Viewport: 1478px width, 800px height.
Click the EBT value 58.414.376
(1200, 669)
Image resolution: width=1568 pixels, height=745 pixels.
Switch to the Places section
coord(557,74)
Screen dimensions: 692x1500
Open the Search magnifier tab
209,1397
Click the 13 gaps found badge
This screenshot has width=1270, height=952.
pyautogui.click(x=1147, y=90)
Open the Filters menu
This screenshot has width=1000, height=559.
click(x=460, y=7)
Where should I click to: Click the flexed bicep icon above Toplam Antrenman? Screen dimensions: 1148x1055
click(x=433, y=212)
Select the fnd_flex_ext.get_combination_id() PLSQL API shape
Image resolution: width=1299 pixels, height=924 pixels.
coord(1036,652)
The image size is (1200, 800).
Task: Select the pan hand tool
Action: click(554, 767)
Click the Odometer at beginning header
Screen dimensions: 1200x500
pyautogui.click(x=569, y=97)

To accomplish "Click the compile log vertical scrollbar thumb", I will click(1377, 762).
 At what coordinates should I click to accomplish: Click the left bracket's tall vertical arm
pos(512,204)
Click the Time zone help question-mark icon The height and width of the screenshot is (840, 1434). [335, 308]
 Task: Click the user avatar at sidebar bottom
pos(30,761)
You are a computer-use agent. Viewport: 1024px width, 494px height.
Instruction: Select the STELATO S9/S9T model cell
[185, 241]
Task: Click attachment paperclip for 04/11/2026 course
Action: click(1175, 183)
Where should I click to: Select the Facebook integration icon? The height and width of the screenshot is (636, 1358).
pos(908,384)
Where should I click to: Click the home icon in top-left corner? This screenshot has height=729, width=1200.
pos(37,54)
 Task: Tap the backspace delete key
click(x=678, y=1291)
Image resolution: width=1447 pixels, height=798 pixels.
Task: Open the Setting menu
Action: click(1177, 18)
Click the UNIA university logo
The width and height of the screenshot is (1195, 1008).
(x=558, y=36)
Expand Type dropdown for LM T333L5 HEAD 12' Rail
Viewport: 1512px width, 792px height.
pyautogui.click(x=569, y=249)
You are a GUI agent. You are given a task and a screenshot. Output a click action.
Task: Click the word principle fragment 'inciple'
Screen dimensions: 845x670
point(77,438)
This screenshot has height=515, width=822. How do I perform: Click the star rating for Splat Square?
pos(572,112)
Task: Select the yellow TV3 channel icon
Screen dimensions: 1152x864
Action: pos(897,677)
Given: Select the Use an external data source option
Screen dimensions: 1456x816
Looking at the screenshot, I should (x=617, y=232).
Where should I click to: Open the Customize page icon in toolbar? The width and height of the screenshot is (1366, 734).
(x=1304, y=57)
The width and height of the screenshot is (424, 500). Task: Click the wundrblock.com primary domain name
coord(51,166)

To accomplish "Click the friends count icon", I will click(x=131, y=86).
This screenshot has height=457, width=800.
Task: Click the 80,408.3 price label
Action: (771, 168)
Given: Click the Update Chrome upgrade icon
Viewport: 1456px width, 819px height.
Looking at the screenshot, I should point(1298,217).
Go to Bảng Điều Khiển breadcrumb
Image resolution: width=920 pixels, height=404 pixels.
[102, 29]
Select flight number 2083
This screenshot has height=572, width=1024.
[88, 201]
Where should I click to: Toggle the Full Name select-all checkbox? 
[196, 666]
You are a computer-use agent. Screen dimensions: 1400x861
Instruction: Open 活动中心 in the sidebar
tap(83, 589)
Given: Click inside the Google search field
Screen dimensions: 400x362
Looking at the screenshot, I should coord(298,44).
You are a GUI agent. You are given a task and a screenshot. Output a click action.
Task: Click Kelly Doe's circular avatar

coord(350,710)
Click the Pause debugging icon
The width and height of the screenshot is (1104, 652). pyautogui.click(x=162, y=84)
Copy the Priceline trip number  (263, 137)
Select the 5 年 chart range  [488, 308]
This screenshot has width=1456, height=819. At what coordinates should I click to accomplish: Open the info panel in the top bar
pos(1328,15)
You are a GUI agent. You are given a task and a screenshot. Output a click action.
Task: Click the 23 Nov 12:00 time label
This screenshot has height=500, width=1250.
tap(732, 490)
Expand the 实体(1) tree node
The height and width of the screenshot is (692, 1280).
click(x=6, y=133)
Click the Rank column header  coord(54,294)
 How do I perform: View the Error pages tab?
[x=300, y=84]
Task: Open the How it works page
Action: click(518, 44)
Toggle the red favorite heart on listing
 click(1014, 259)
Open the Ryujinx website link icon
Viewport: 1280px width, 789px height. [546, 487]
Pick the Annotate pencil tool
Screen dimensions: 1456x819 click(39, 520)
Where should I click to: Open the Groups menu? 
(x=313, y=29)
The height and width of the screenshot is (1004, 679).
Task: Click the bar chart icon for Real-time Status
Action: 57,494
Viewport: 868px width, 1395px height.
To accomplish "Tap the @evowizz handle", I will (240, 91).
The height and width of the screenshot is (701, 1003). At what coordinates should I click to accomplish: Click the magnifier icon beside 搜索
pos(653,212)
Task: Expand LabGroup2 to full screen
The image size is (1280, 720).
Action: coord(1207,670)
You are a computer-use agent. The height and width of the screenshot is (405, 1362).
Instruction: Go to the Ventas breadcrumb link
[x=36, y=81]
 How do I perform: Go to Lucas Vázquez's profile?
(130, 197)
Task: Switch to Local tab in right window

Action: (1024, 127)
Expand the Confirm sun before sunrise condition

========================================================================

To be done
Please return every line from the entries above that contains the string "avatar", treating uppercase and lowercase letters as different.

Output for this exercise
 Task: Click the user avatar at sidebar bottom
Task: Click Kelly Doe's circular avatar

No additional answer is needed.